HMEI serves as the center for environmental research, teaching and outreach at Princeton, bringing together more than 120 faculty from 30 academic disciplines to work on topics including climate science and climate modeling, carbon mitigation, biodiversity and biocomplexity, water security and environmental justice, among other environmental topics.

“Princeton’s Environmental Institute was founded in 1994 to provide an intellectual and organizational hub for innovative thinkers from across the University to pursue and collaborate on practical, forward-thinking solutions to the environmental issues facing society,” said Michael Celia, director of HMEI, the Theodora Shelton Pitney Professor of Environmental Studies and professor of civil and environmental engineering. “During the past 25 years, the Institute has brought that vision to bear not only through prolific and impactful research but also through our steadfast commitment to educating the next generation of leaders.
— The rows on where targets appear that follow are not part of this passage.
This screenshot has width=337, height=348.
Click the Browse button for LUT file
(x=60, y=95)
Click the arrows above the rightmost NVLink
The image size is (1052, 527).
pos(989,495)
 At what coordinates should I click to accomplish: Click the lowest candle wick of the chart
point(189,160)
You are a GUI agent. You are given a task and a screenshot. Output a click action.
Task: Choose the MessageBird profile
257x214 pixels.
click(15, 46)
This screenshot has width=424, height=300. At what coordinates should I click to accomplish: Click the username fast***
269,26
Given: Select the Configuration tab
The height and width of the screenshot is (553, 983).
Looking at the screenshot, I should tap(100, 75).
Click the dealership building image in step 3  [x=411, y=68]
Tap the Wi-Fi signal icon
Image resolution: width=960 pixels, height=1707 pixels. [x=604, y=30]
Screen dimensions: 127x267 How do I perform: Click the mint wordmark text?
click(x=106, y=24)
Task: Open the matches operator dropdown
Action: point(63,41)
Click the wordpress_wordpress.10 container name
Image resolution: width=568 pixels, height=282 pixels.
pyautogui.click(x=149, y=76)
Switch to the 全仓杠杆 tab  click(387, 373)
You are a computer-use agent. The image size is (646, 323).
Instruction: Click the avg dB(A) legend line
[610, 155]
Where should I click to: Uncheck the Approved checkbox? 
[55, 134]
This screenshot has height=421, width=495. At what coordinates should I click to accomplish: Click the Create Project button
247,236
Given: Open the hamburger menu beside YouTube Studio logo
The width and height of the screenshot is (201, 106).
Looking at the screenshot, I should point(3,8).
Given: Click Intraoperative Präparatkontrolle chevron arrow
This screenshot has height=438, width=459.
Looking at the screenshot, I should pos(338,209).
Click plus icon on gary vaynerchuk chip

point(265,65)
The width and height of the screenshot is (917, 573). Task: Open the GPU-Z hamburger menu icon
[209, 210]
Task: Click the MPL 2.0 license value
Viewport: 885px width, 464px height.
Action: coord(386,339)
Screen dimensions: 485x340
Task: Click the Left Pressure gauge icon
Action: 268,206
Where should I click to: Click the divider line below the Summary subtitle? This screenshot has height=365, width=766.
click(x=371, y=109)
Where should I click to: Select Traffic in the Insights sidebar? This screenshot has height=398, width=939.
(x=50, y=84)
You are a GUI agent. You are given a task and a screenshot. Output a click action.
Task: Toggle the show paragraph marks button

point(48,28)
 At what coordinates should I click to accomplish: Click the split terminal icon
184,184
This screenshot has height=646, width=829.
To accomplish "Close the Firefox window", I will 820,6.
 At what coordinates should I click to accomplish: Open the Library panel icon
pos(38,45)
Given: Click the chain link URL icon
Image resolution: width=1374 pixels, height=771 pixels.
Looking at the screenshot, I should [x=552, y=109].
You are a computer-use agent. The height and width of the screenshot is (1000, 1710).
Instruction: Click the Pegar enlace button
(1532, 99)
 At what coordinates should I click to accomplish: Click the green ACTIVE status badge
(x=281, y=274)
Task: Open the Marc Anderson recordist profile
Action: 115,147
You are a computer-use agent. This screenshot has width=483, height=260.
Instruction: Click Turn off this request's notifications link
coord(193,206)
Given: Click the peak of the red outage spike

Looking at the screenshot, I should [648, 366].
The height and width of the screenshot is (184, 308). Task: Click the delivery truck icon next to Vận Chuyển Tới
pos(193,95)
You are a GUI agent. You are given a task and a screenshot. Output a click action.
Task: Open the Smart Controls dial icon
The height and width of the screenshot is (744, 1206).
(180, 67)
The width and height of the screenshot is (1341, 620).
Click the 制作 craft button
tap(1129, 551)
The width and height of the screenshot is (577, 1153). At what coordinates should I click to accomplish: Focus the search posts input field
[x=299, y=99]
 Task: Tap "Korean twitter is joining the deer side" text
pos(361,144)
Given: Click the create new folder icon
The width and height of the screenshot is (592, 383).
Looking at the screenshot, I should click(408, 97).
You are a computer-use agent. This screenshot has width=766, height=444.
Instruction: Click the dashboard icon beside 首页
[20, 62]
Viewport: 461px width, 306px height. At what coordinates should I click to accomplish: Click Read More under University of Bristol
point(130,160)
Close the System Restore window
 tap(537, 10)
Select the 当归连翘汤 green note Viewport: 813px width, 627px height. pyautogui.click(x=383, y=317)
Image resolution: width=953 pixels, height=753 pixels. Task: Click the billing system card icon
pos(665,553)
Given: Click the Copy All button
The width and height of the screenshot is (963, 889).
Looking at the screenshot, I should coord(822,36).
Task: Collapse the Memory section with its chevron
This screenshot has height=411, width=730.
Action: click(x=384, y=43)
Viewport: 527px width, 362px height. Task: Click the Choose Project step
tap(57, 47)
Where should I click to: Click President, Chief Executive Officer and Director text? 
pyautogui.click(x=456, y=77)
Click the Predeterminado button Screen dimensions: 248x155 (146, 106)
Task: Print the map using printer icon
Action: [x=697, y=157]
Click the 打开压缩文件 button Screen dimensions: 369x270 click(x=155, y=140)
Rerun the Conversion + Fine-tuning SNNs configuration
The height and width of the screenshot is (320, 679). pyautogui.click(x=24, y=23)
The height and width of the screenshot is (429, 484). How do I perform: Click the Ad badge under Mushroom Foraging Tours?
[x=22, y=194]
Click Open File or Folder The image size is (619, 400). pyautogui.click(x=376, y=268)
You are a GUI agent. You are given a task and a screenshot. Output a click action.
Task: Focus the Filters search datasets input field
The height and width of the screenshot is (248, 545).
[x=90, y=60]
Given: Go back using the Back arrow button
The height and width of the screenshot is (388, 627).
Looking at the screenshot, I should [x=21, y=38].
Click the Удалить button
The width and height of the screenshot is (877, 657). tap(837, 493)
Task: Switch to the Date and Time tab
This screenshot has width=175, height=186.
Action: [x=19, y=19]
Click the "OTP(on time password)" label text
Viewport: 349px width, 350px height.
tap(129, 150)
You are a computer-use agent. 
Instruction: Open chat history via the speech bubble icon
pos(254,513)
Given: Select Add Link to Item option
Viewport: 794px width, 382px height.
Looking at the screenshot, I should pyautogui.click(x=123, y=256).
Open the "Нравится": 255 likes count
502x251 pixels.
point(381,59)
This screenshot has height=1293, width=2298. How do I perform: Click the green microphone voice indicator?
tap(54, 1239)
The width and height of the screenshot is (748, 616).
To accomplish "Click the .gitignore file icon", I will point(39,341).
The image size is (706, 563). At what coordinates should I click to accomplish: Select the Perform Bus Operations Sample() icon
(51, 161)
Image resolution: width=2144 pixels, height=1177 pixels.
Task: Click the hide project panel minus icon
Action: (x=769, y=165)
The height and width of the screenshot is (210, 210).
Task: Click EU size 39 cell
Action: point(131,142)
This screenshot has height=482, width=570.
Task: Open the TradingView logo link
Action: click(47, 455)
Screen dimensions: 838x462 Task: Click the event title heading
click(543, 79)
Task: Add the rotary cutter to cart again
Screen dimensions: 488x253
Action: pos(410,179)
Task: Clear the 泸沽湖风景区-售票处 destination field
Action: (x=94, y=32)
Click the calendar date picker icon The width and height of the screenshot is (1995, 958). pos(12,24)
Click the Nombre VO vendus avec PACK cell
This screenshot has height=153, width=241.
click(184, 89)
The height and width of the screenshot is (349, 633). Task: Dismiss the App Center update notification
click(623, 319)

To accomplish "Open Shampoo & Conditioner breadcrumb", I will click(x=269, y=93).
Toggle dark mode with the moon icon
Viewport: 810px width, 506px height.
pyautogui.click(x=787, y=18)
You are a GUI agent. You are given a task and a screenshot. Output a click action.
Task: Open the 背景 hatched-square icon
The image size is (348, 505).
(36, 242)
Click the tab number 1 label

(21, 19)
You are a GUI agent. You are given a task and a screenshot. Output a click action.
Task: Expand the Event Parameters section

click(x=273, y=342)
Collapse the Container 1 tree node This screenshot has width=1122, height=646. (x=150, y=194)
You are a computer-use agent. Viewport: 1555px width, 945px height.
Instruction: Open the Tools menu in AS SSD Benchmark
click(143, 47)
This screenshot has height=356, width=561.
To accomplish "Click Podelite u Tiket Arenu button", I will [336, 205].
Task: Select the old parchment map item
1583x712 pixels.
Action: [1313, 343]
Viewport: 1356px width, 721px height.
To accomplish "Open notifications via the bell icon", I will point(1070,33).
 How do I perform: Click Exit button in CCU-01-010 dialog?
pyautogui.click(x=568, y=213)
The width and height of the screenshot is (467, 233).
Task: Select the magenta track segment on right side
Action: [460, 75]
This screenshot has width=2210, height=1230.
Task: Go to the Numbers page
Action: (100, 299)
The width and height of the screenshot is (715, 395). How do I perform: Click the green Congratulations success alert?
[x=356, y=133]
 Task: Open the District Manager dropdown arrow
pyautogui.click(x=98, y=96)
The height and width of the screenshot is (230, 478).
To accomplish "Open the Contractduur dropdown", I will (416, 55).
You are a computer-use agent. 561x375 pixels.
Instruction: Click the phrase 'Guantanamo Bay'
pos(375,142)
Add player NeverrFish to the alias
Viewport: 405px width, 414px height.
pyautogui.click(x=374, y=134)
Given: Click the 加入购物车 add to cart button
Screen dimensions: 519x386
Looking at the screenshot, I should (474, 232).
“From our founding, Currie and Tom Barron have not only been passionate supporters of our environmental initiatives — they’ve been outstanding partners,” Celia added. “Their support of Princeton’s work related to biodiversity illustrates their deep understanding of how crucial the complexity of natural systems is to global ecosystems and to human society. It also signifies their acknowledgement that the work carried out at Princeton and through HMEI is  —  and will continue to be  —  essential to understanding that complexity, how we all depend on it, and what we can do to protect it. We are extremely grateful to the Barrons for their generous gift and their ongoing belief in our mission.”

Among Barron’s many contributions to HMEI is the T. A. Barron Environmental Leadership Prize presented each year to a graduating senior in honor of exceptional dedication to environmental concerns in their academic work, as well as through campus and community activities. Barron is pictured with 2017 recipient Shannon Osaka, an independent major focusing on environmental science and environmental studies. (Photo by Morgan Kelly, High Meadows Environmental Institute)

Barron is known to his readers as T. A. Barron, an award-winning and internationally bestselling author of novels and children’s books, including the fantasy adventure series “The Merlin Saga,” currently being developed into a movie by the Disney studio. As an undergraduate at Princeton, Barron won the M. Taylor Pyne Prize and went on to Oxford on a Rhodes Scholarship. He earned M.B.A. and law degrees from Harvard University, and embarked on a successful career at a private equity investment firm in New York City, serving as president and chief operating officer of his publicly traded company.

In 1990, Barron left that career to move his family to Colorado and become a full-time writer. Since then he’s authored 31 books, and in 2011, he was awarded the de Grummond Medallion for “lifetime contribution to the field of children’s and young adult literature.”

For the past 40 years, Barron has been a leading voice for The Wilderness Society, which is dedicated to the protection of natural habitats and federal public lands, and he also has been active with organizations such as Earthjustice, World Wildlife Fund and Wildlife Conservation Society.

“President Eisgruber has raised the bar for Princeton to draw on the strengths of many interdisciplinary fields to help us answer these very big questions,” Barron said. “We need to reach people in ways that go beyond the science. The atmosphere, the oceans, the forests: All of those are going to be saved only if we understand that the Earth itself is a great story, a story that includes us. We need to tell that story in a much more compelling and inspiring way.”